* [Task description]: In the entries below, how many lines contain the word "agent"? State the number and nothing more.

* [Given data]:
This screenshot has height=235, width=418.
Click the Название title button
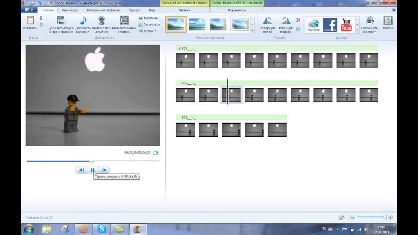pos(149,18)
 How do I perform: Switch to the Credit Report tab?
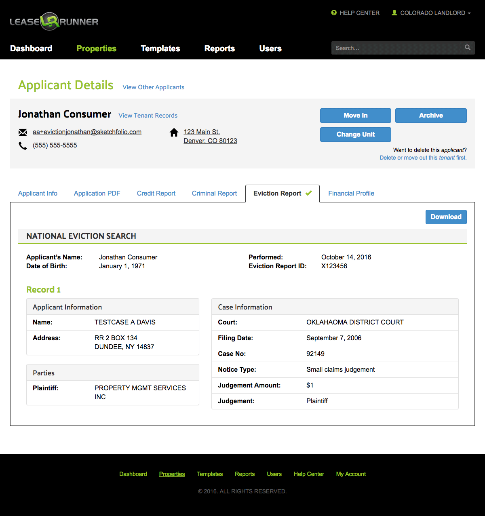[x=156, y=193]
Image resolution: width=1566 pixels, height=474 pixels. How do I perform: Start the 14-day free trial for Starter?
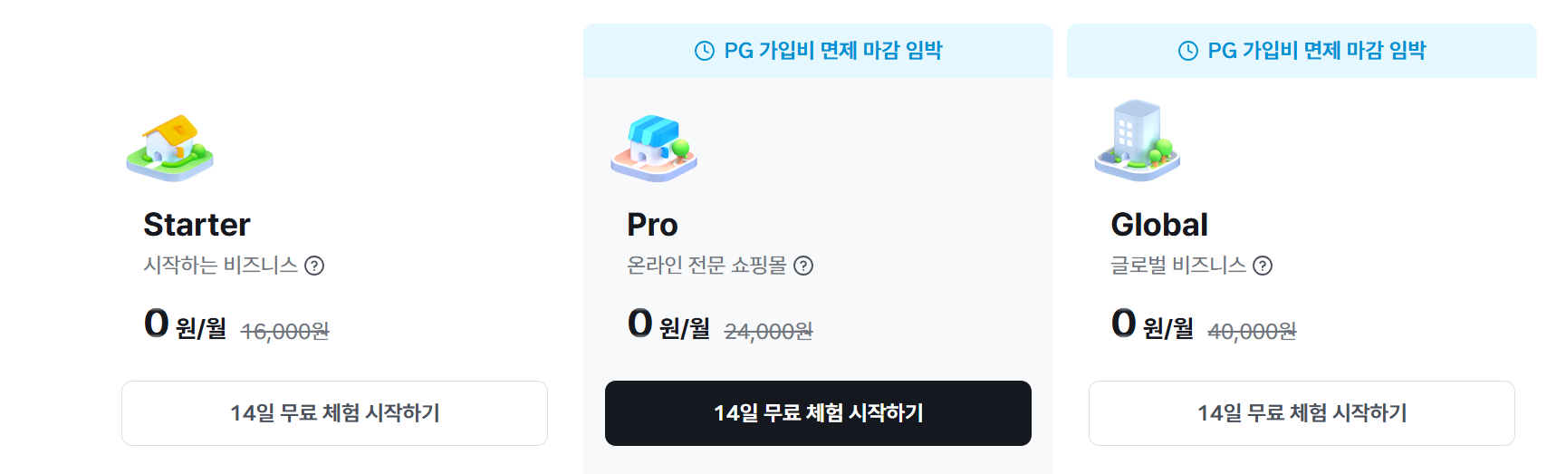(334, 413)
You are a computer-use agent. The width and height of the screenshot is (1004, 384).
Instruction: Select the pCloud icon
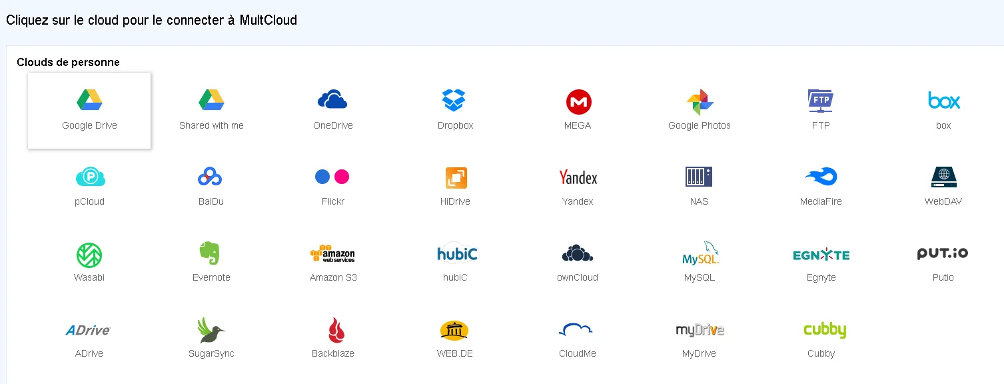[90, 177]
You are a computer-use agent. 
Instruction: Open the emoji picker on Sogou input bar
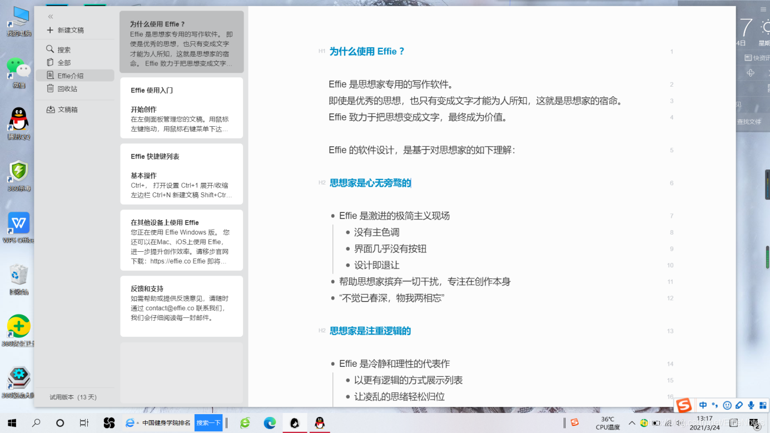pos(727,406)
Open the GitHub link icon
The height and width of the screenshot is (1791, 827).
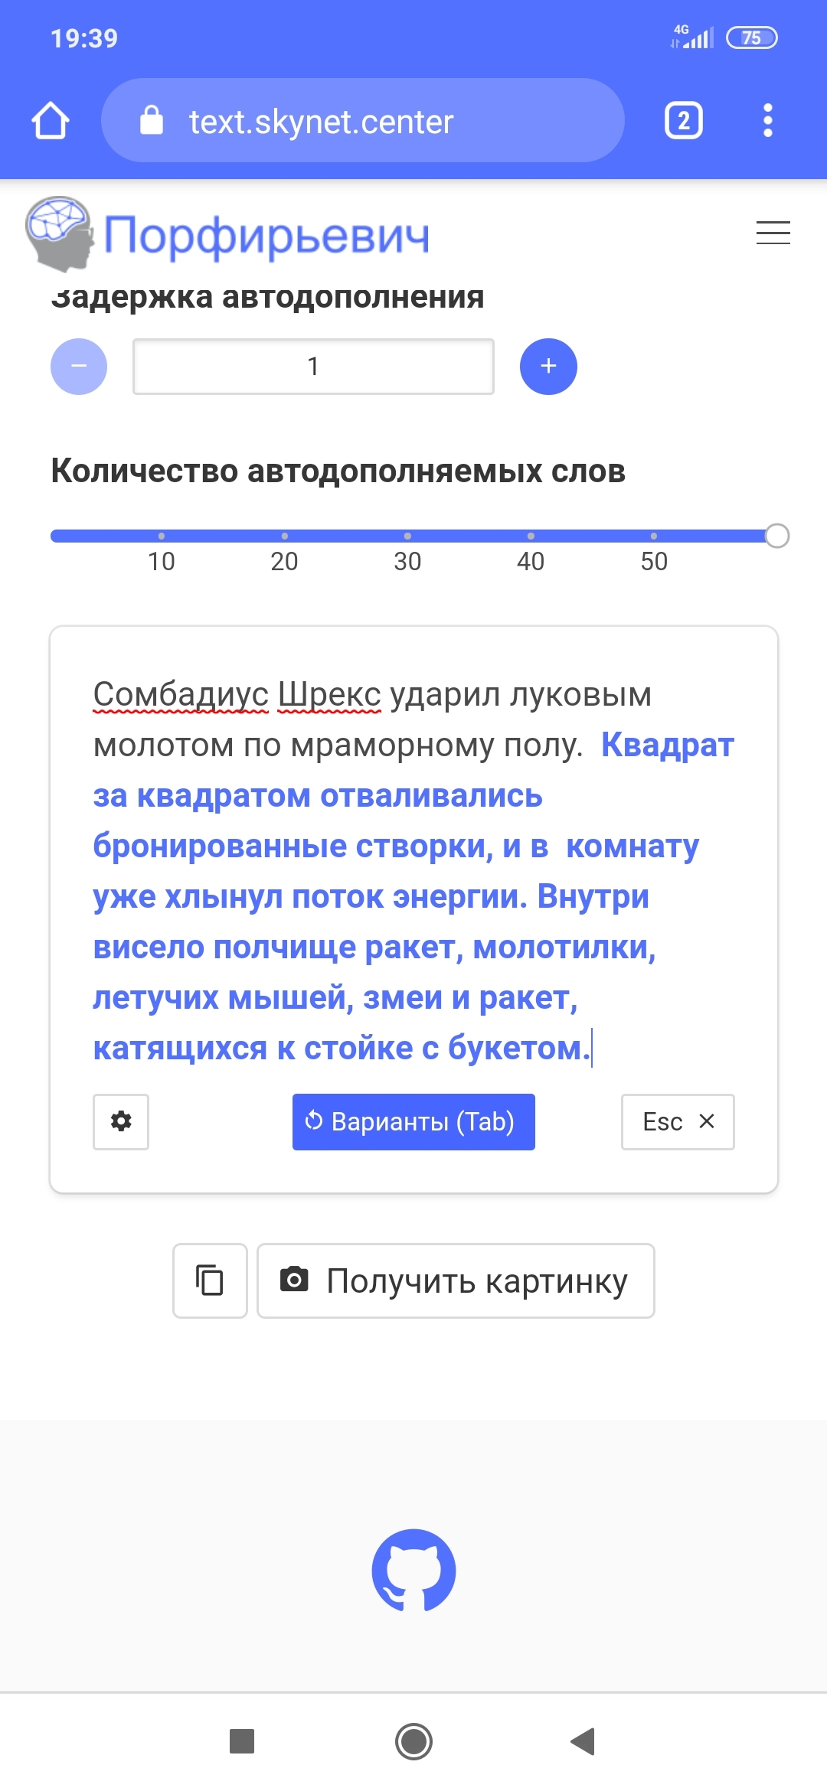click(414, 1571)
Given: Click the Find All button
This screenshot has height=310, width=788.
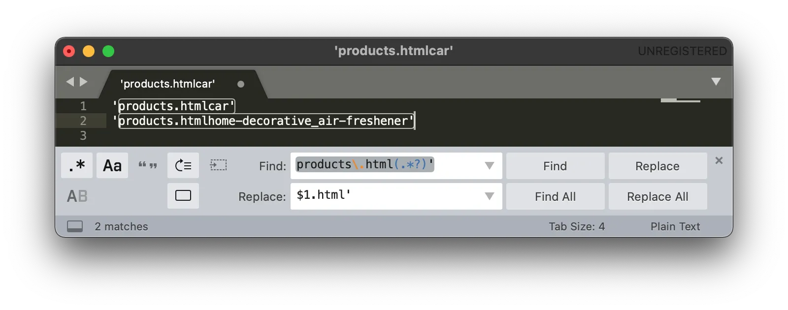Looking at the screenshot, I should click(x=555, y=196).
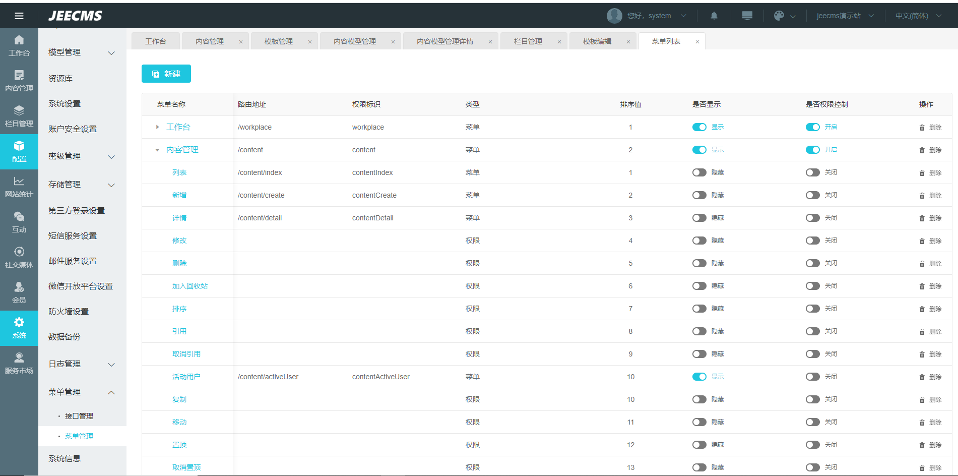958x476 pixels.
Task: Switch to the 栏目管理 tab
Action: coord(528,41)
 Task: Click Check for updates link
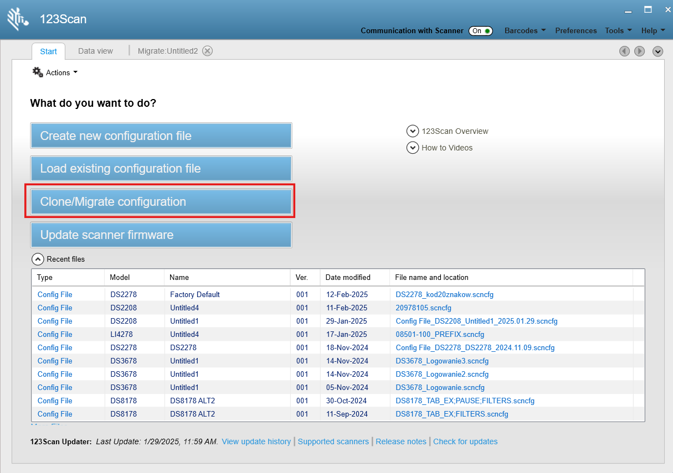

* [Task output]: 2